Medicare Benefits Solutions

Jun 11, 2021

 3 minutes read

In order for a prosthetic device to qualify for coverage, it must be ordered by a doctor who participates in the Medicare program. Your cost will be 20% of the total amount for the device, and Medicare will cover the remaining 80%. This is the standard outpatient cost split that is used across most Part B coverage.

Does Medicare cover prosthetic devices in every state? Different states have different regulations regarding the coverage of certain types of prosthetics. For example, you may need to obtain prior authorization in order to obtain coverage for lower-limb prosthetic device coverage. To do this, you will want to work with your plan provider to ensure coverage.

Medicare and Coverage for Surgical Procedures
While some prosthetic devices can be fitted to your body without the need for surgery, others will require a surgical procedure that may require hospitalization. If you require inpatient hospitalization to receive your prosthetic device, Medicare Part A will help cover your hospital expenses.

If a device is fitted without hospitalization, Part B covers the service portion in most cases. You may find that a combination of Medicare Part A and Medicare Part B are utilized when you are faced with a situation requiring both hospitalization and the use of services offered by an outside provider.

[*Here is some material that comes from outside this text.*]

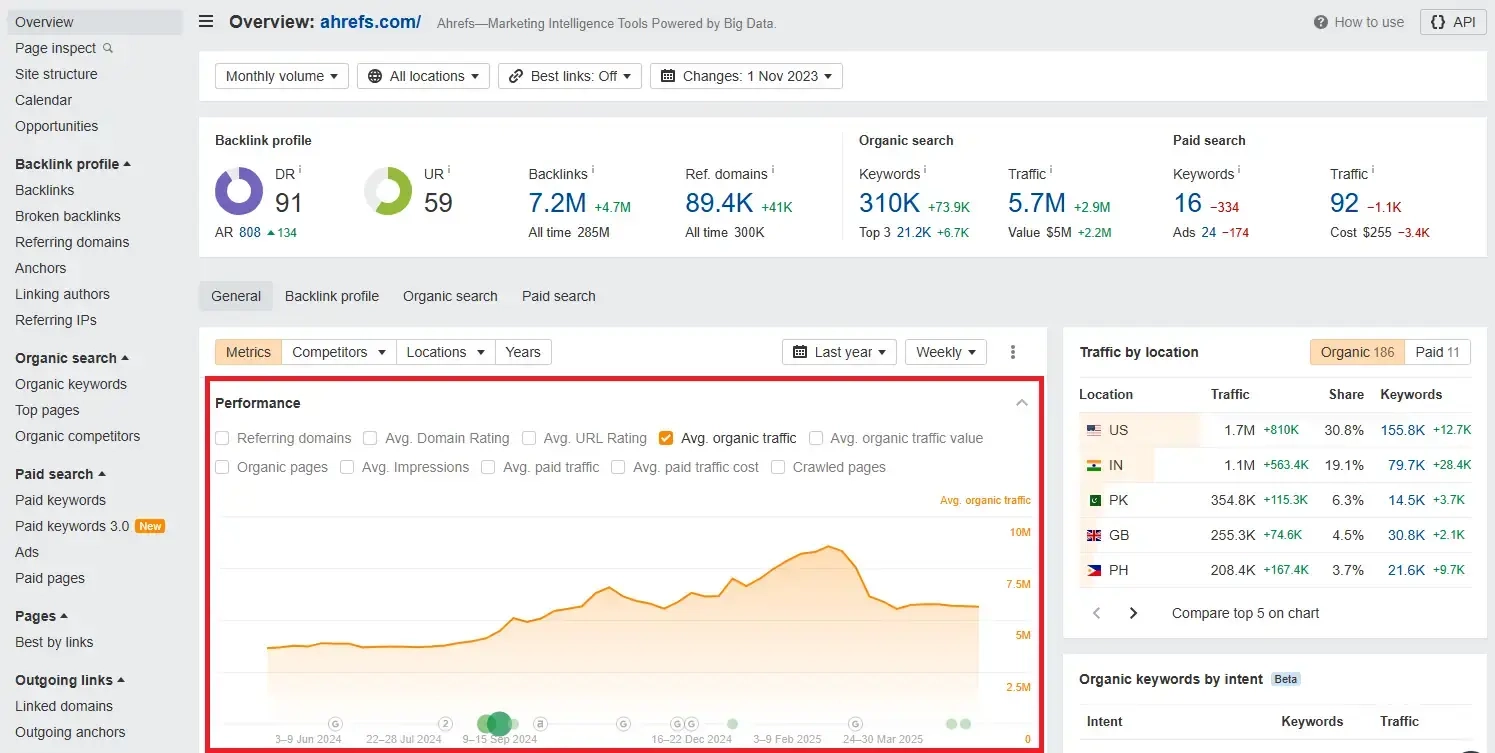The width and height of the screenshot is (1495, 753).
Task: Click the search icon beside Page inspect
Action: 108,48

Medicare Coverage for Physical Therapy and Rehabilitation
Some people require physical therapy and physical rehabilitation after receiving a prosthetic device. Additionally, follow-up appointments may be necessary if a prosthetic device requires monitoring or adjusting in the future.

Medicare covers these services under Part B as long as they are medically necessary and ordered by your doctor. Physical therapy that is ordered will need to take place in a Medicare-approved setting in order to be considered for coverage. This means that your physical therapist will also need to be approved by Medicare.

Medication Coverage After Receiving a Prosthetic Device
Medicare may also cover medications that are prescribed following the introduction of a prosthetic device. This may be the case when a prosthetic is surgically implemented, but it may also be the case to treat conditions that occur as the result of prosthetic device use.

If medications are prescribed, Medicare Part D will supply coverage as long as the medications are listed in your plan’s formulary. Medications not listed in your formulary may require a waiver to receive exception status for coverage.